[Start Text provided]

The Sixth Circuit explicitly has held that the new procedural rules set forth in Blakely and Booker do not apply retroactively to § 2255 cases on collateral review. See Humphress v. United States, 398 F.3d 855, 860-63 (6th Cir. 2005). In Humphress, the district court had enhanced the petitioner's sentence by nine points based on factual findings, at least some of which had not been found by the jury. The Sixth Circuit concluded that, although Booker and Blakely were "new rules" of criminal procedure, they did not meet the criteria set forth by the Supreme Court in Teague v. Lane, 489 U.S. 288 (1989), for retroactive application to cases on collateral review. Specifically, the Humphress court found that the new rules do not forbid punishment of certain primary conduct or prohibit a certain category of punishment for a class of defendants because of their status or offense. See Humphress, 398 F.3d at 860-63. Furthermore, they are not "watershed rules" that implicate the fundamental fairness and accuracy of the criminal proceeding. See id.

Based on the clear holding in Humphress, Movant is not entitled to relief on his motion because Booker does not retroactively apply to cases that were final before January 12, 2005.

Movant contends, however, that his attorney rendered ineffective assistance when he failed to raise the Apprendi issue at sentencing and on appeal. To establish a claim of ineffective assistance of counsel, Movant must prove: (1) that counsel's performance fell below an objective standard of reasonableness; and (2) that counsel's deficient performance prejudiced the defendant resulting in an unreliable or fundamentally unfair outcome. Strickland v. Washington, 466 U.S. 668, 687-88 (1984); see also Williams v. Taylor, 529 U.S. 362, 390-91 (2000). A court considering a claim of ineffective assistance must "indulge a strong presumption that counsel's conduct falls within the wide range of reasonable professional assistance." Id. at 689.

[End Text provided]

→ Required tasks
a – Copy the stretch of the court opinion excerpt from "Movant contends, however, that" through "Id. at 689." word for word.
b – Pick up the court opinion excerpt after its last sentence and keep writing it.

[Start Collected material]

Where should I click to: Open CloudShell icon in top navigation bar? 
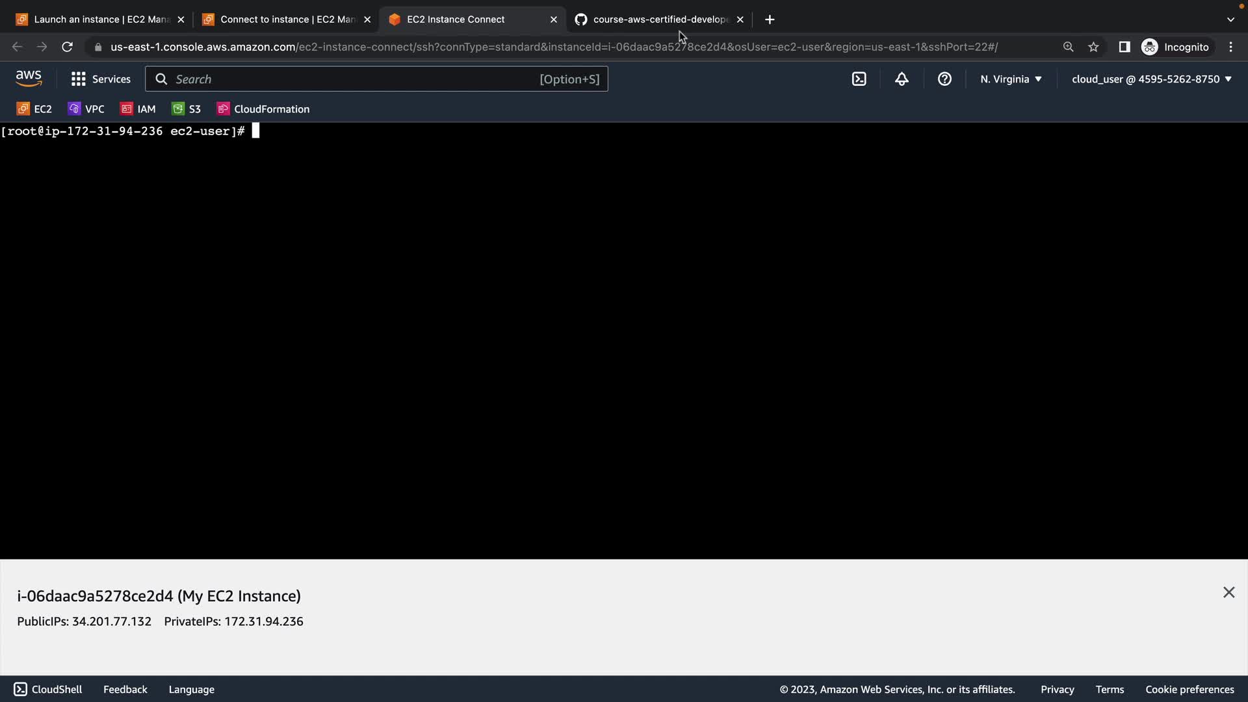[859, 79]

[End Collected material]

→ Task results
a –
Movant contends, however, that his attorney rendered ineffective assistance when he failed to raise the Apprendi issue at sentencing and on appeal. To establish a claim of ineffective assistance of counsel, Movant must prove: (1) that counsel's performance fell below an objective standard of reasonableness; and (2) that counsel's deficient performance prejudiced the defendant resulting in an unreliable or fundamentally unfair outcome. Strickland v. Washington, 466 U.S. 668, 687-88 (1984); see also Williams v. Taylor, 529 U.S. 362, 390-91 (2000). A court considering a claim of ineffective assistance must "indulge a strong presumption that counsel's conduct falls within the wide range of reasonable professional assistance." Id. at 689.

b –
Movant cannot demonstrate that counsel's performance fell below an objective standard of reasonableness. See Strickland, 466 U.S. at 488. At the time of Defendant's sentencing and appeal in 2002, the Sixth Circuit had held that judicial factfinding under the federal sentencing guidelines did not violate the Sixth Amendment under the reasoning of Apprendi v. New Jersey, 530 U.S. 466 (2000). See United States v. Harris, 238 F.3d 777, 779 (6th Cir. 2001); United States v. Johnson, 24 Fed. Appx. 376, 380 (6th Cir. 2001); United States v. Elliott, No. 99-5994, 2000 WL 1175600 (6th Cir. Aug. 9, 2000). Even after the Supreme Court's decision in Blakely, 542 U.S. 296, the Sixth Circuit continued to hold that the decisions did not apply to the federal sentencing guidelines. See United States v. Koch, 383 F.3d 436, 442 (6th Cir. 2004).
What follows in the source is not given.